[RFC] Fix variable lifetime related problem in gdb.base/store.exp

[RFC] Fix variable lifetime related problem in gdb.base/store.exp

[Kevin Buettner]

I'm seeing some interesting failures in gdb.base/store.exp for
mips64vrel-elf with --target_board set to vr4300-sim.  (The exact
target_board setting isn't all that critical; vr4300-sim is but one
example where things go awry.)

Here is relevant log file output showing the problem:

tbreak add_float
Temporary breakpoint 15 at 0xa0100414: file /ironwood1/sourceware-clean/mips64vrel-elf/../src/gdb/testsuite/gdb.base/store.c, line 47.
(gdb) PASS: gdb.base/store.exp: tbreak add_float
continue
Continuing.

Temporary breakpoint 15, add_float (u=-1, v=-2) at /ironwood1/sourceware-clean/mips64vrel-elf/../src/gdb/testsuite/gdb.base/store.c:47
47	  return u + v;
(gdb) PASS: gdb.base/store.exp: continue to add_float
up
#1  0xa010072c in wack_float (u=-1, v=-2) at /ironwood1/sourceware-clean/mips64vrel-elf/../src/gdb/testsuite/gdb.base/store.c:110
110	  l = add_float (l, r);
(gdb) PASS: gdb.base/store.exp: upvar float l; up
print l
$48 = -1.21996474e-19
(gdb) FAIL: gdb.base/store.exp: upvar float l; print old l, expecting -1
print r
$49 = -2
(gdb) PASS: gdb.base/store.exp: upvar float l; print old r, expecting -2
set variable l = 4
(gdb) PASS: gdb.base/store.exp: upvar float l; set l to 4
print l
No symbol "l" in current context.
(gdb) FAIL: gdb.base/store.exp: upvar float l; print new l, expecting 4
tbreak add_double
Temporary breakpoint 16 at 0xa0100454: file /ironwood1/sourceware-clean/mips64vrel-elf/../src/gdb/testsuite/gdb.base/store.c, line 53.
(gdb) PASS: gdb.base/store.exp: tbreak add_double
continue
Continuing.
mips-core: 4 byte read to unmapped address 0x40800000 at 0x40800000

Program received signal SIGBUS, Bus error.
0x40800000 in ?? ()
(gdb) FAIL: gdb.base/store.exp: continue to add_double

These failures occur due to `l' in wack_float() being assigned (for
this particular MIPS toolchain) to the `ra' (return address) register.

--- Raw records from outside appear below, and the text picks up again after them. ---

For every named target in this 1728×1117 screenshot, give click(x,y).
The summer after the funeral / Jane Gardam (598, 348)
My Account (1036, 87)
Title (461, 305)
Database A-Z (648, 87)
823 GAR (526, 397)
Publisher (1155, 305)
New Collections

The function wack_float() is defined as follows:

float
wack_float (register float u, register float v)
{
  register float l = u, r = v;
  l = add_float (l, r);
  return l + r;
}

The test case places a breakpoint in add_float(), runs to that
breakpoint, and then goes up a frame to examine and modify certain
variables.

The lifetime of `l' with value obtained from `u' ends with invocation
of add_float().  (More precisely, it ends as soon as l's value is
copied to the argument register for the call to add_float().)  The
result of the add_float() call is placed in `l' when the call is
finished.

Thus it's perfectly acceptable (though a bit perverse) to put l's value
in the ra register.  (However, given that this is occurring at -O0, it is
also very annoying that the user is unable to inspect l's pre-call
value.)

In any case, due to the fact that the lifetime of l-with-the-value-of-u
ends once the call to add_float() is set up, the compiler is then free
to use ra for other purposes which, of course, during a call, is used
to temporarily hold the return address.

This is why the test fails to print the old value of 'l'; the register
to which it was assigned is now being used for another purpose, i.e,
holding the return address.

And, moreover, it explains the BUS error after the assignment: 
add_float() is a leaf function and, therefore, does not need to save
ra on the stack.  So it simply uses it as is not expecting it to be
changed upon return.

That BUS error is reponsible for many cascade failures later on.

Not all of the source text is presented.